## What the task requires
Would you transcribe only the lines below, from the one containing "Uncheck the 172.16.1.200 port checkbox" through the end of the material, exactly and with no pictures?

## Exercise inputs
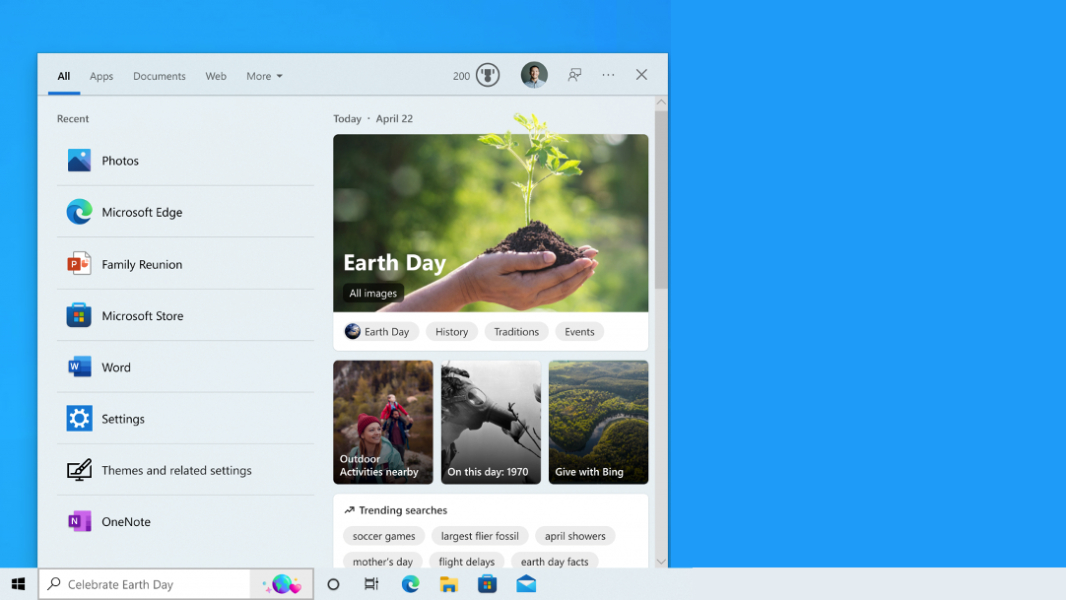Switch to the Documents tab
The height and width of the screenshot is (600, 1066).
[x=159, y=76]
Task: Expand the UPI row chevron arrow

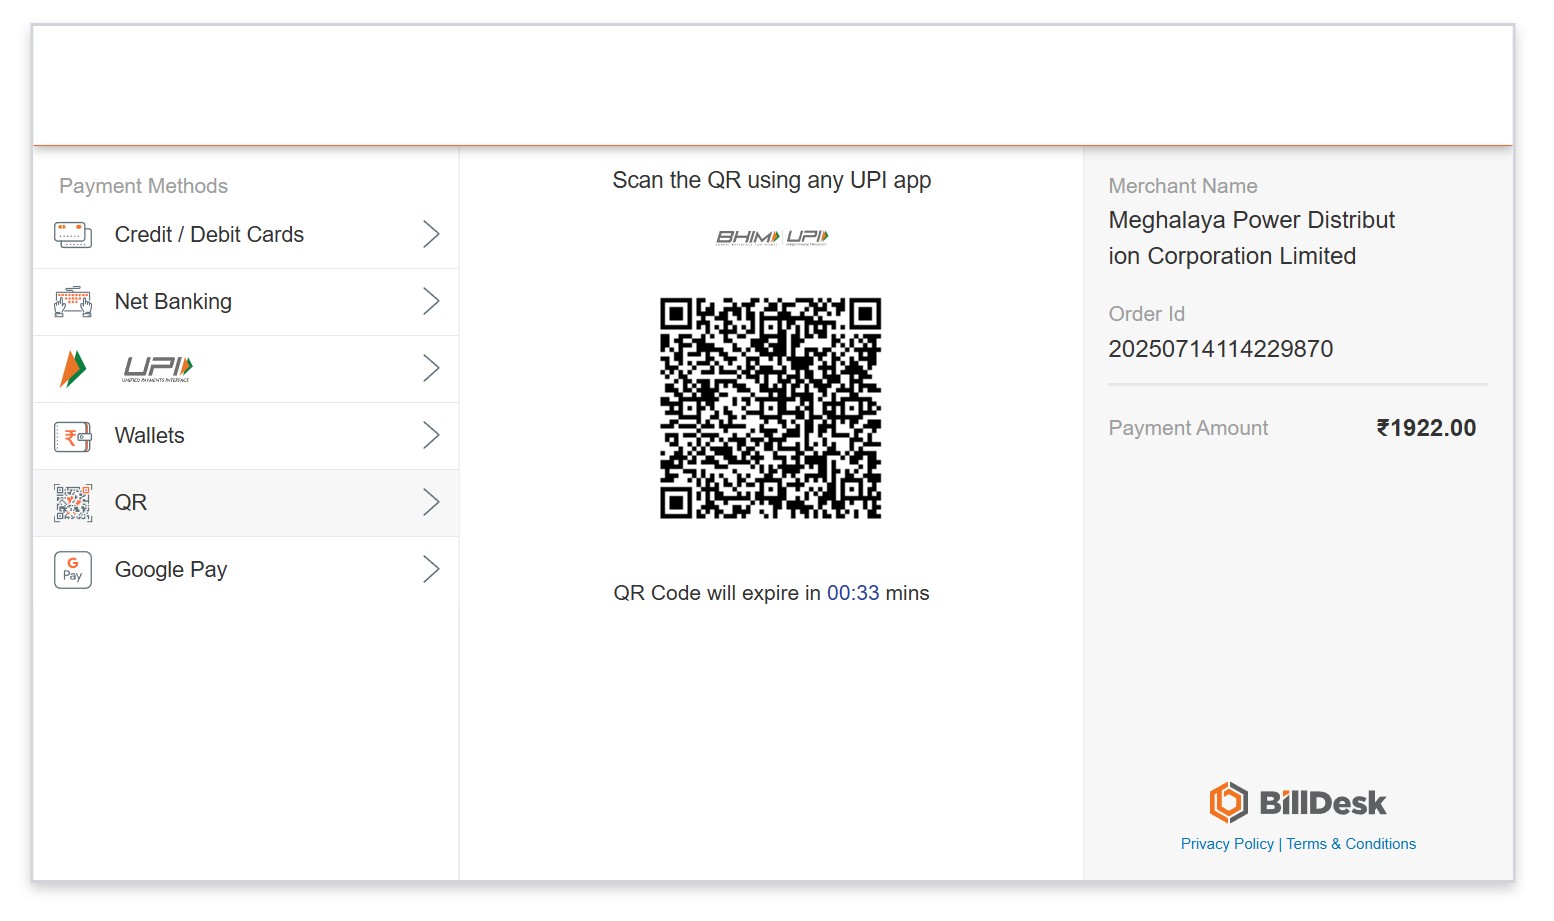Action: pos(431,368)
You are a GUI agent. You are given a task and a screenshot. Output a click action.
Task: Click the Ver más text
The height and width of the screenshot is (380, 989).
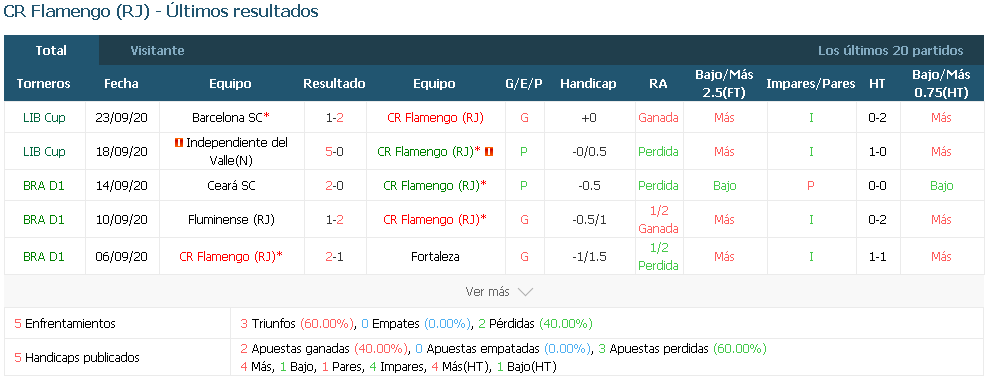[x=487, y=292]

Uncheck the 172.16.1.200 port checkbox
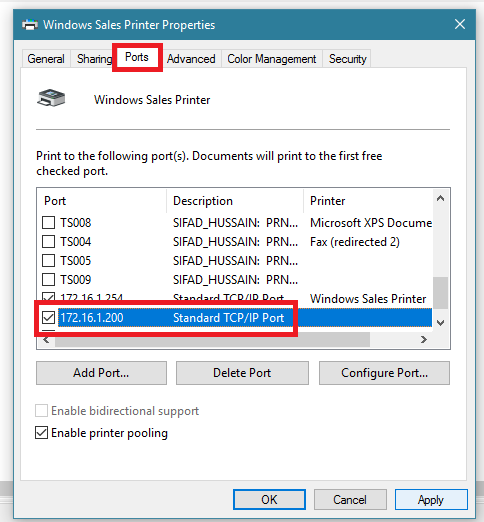[48, 317]
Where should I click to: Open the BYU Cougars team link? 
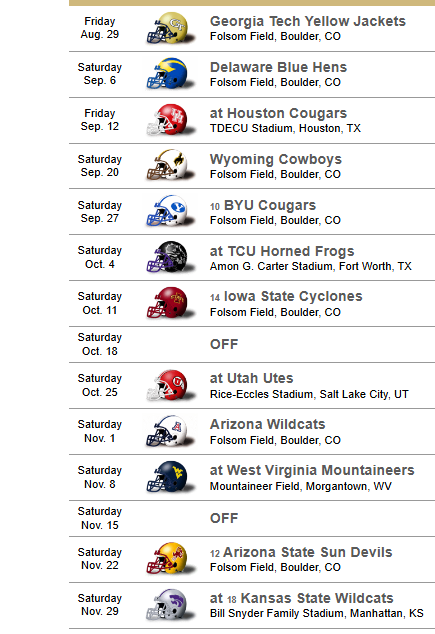(270, 205)
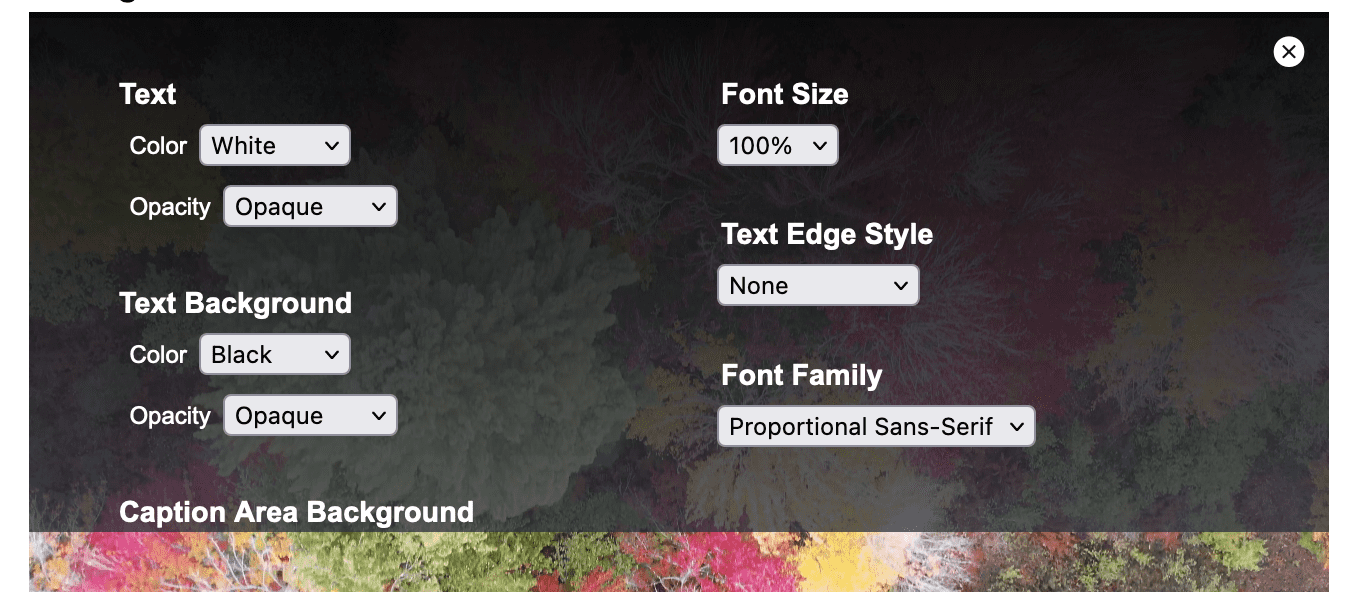
Task: Click the Opacity label under Text Background
Action: tap(170, 416)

## Result of this exercise
Uncheck the 172.16.1.200 port checkbox
[48, 317]
Where should I click to: Open the BYU Cougars team link? 
(270, 205)
Task: Click the Opacity label under Text Background
Action: tap(170, 416)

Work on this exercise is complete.